- **MATERIAL PROVIDED**:
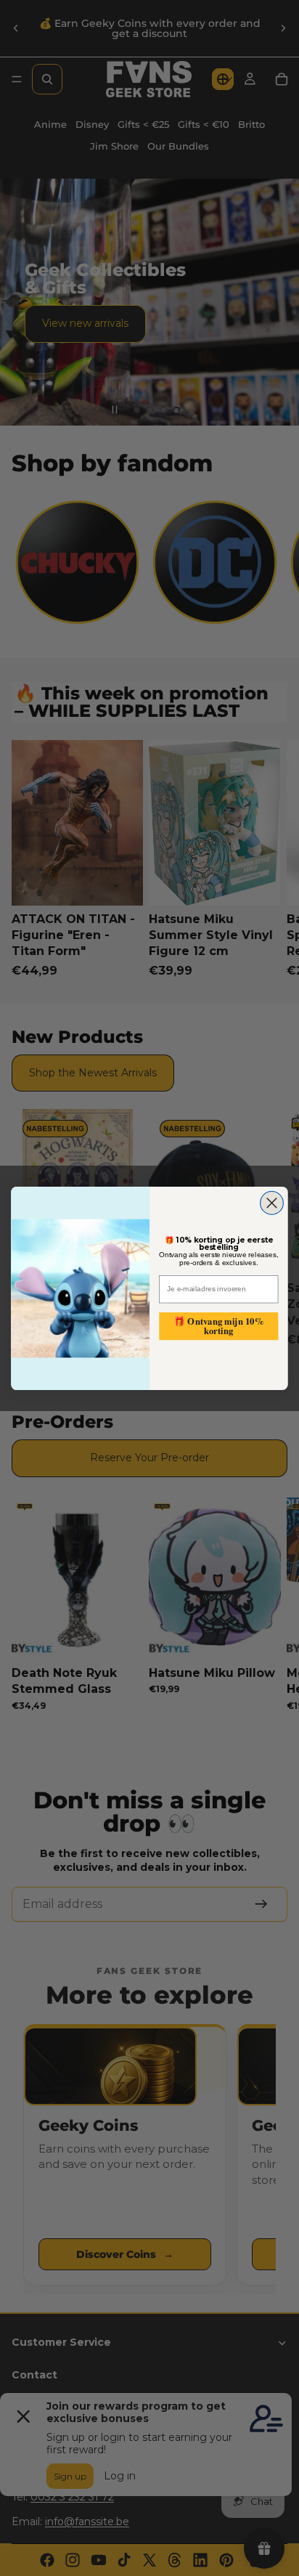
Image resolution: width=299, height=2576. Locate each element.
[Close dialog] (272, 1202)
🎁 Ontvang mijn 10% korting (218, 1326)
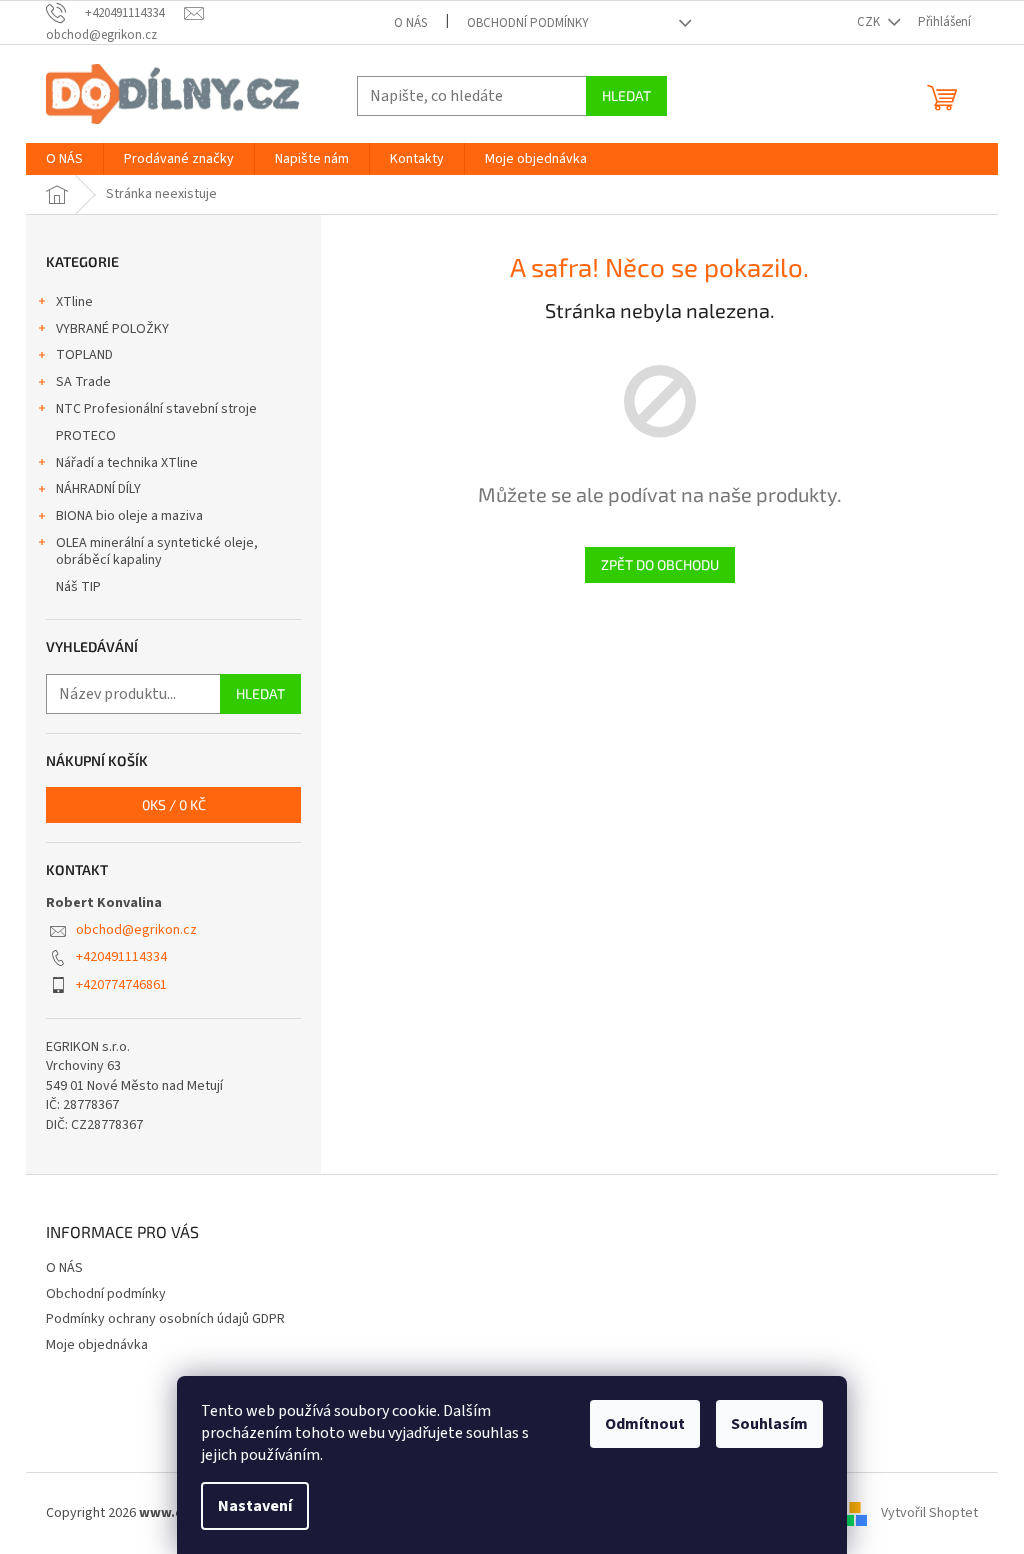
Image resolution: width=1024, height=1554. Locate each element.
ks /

- **YOUR ASSIGNMENT**:
Reproduce nothing but the lines that run from the line containing "[Close dialog] (272, 1202)" through the last line of the records, inclusive. Omit the pictures.

- **COMPLETED EXERCISE**:
[Close dialog] (272, 1202)
🎁 Ontvang mijn 10% korting (218, 1326)
Image resolution: width=1024, height=1554. Locate each element.
ks /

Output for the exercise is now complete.